1985 Emidio Pepe Montepulciano d’Abruzzo - Cork was branded 2013, so this was either reconditioned or counterfeit. It was also massively flawed with acetaldehyde. Cider vinegar in a glass! Everyone dumped.

1983 Mouton-Rothschild - The table seem to really like this, but thought it was merely good and not at the level I would expect for a mature first growth. Lots of tannin left but the fruit has faded, and while this is pleasantly plummy / mushroomy, it doesn’t have any of the cedary, pencilly goodness that makes me usually love Pauillac so much. In other words, while tasty (and a good match for a rich, dry-aged hamburger), I found this to be simple and a touch out of balance. I’ve had other 1983 Pauillacs that I prefer.

1982 Reserve de la Comtesse - God knows what this flaw was, but the wine was undrinkable.

Hmmm…this is beyond cryptic.

Thanks for fine notes.
I have had many 1995 GC burgs, with “similar” notes as Your Jadot CdB. Eg. Clos de Tart, and Clos de Lambrays. -Both out of balance IMO, not to recover by ageing further.
And I’m still waiting for the memorable one.

Regarding the 1982, the flaw is the big sister, getting the full attention that special year. flirtysmile
And more seriously, the Reserve dlC, has been one of the better seconds for ages. Was it cooked, acidic, fecal, oxidized, fake…? More clues please.

Kind Regards, Soren.

According to WineTerroirs (Wine Tasting, Vineyards, in France: Emidio Pepe, Abruzzo (Italy)) and other accounts I’ve heard, wines that are held in bottle for a long time are decanted into a new bottle and recorked on release. I hope that Pepe isn’t “important” enough for people to start counterfeiting yet!
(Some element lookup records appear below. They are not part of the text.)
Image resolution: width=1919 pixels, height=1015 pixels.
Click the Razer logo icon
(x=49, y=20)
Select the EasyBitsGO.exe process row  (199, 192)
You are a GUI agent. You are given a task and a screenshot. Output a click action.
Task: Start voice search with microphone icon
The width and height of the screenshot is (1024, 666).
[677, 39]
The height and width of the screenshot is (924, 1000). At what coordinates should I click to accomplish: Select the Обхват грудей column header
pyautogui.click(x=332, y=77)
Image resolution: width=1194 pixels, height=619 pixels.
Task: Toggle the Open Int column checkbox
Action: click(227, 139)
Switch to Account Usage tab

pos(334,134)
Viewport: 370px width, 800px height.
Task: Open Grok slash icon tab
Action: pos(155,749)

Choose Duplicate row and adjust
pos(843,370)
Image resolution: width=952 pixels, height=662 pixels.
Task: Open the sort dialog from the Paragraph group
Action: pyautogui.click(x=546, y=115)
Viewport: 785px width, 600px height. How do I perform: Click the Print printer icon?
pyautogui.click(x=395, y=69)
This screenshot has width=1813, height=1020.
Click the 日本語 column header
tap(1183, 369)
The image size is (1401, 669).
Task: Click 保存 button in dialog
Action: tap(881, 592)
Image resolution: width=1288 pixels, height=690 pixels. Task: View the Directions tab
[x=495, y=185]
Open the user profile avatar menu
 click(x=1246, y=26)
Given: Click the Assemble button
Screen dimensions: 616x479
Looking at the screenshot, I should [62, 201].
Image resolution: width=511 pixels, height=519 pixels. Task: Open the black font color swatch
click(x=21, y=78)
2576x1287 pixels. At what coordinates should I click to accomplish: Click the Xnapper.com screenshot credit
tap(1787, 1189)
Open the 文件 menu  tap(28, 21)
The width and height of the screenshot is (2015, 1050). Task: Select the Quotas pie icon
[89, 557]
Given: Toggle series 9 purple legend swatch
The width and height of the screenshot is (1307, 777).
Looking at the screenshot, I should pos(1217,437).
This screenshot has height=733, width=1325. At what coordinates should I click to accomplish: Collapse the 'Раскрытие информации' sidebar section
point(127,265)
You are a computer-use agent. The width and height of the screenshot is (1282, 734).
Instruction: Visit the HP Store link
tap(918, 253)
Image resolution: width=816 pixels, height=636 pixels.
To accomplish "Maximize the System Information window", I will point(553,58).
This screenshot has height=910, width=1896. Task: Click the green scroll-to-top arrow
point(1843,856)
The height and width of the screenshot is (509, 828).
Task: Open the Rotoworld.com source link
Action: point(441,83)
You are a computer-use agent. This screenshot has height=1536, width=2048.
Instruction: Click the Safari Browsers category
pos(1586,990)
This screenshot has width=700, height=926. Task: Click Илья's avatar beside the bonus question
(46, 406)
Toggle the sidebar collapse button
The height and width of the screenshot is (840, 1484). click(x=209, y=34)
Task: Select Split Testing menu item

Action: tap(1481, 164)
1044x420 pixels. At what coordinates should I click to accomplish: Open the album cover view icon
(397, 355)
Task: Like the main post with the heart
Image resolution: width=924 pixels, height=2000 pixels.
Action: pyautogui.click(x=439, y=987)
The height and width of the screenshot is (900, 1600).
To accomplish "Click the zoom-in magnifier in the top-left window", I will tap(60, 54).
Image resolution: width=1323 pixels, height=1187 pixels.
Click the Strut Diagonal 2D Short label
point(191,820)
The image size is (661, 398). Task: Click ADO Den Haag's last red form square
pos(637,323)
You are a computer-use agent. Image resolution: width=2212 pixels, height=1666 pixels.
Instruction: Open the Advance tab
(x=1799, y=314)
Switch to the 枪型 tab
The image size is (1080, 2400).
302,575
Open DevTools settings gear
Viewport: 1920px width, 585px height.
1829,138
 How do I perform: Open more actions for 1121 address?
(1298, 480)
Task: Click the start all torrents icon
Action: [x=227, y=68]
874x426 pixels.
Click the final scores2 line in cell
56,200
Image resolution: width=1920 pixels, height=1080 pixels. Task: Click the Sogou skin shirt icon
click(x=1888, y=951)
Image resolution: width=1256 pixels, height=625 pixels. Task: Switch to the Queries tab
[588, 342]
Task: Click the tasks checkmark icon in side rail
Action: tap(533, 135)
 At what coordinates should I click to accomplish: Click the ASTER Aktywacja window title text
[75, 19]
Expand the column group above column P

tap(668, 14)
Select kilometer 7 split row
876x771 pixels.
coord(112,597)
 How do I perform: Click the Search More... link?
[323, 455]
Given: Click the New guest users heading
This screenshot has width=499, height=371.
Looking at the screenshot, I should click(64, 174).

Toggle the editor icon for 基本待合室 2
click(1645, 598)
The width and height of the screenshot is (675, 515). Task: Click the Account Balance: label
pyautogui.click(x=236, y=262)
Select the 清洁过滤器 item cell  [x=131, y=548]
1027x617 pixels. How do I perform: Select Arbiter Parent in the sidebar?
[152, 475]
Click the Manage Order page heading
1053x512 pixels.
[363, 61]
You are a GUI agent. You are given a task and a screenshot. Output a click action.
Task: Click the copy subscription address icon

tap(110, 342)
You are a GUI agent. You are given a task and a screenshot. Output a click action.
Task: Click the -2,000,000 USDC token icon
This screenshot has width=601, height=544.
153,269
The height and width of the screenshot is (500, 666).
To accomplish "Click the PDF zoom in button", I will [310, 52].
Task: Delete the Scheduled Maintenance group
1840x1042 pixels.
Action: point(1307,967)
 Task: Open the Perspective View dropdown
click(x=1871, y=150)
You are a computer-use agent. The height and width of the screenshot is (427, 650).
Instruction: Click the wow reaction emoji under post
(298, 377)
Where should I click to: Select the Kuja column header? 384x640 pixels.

I’ve had better experience with 1995 1ers than GCs, oddly.

regarding the Reserve dlC, I honestly don’t know. I had to leave early so didn’t get a chance to explore its flaw in great detail, though the somm suggested that the wine not be poured so the flaw was that pronounced. I was really disappointed; I had a great bottle of the 1986 earlier this year so had high hopes for this given how good my only taste of its big sister was!

I just looked in My old TN note book. and found the best 1995 burg score was a
Dom. Laurent Gevrey Chambertin VV, Villages. 93pts. (-March 2009.)
And He’s known as a super-oaker… Haven’t had Laurent’s GC’s from 1995, but I guess He has been more generous with new oak, for the bigger wines… Maybe smaller is better, sometimes.

-Soren

Laurent’s 1995s are excellent. I’ve had a number of his Nuits bottles (Chevillon juice) that were excellent, along with a very good CdlR.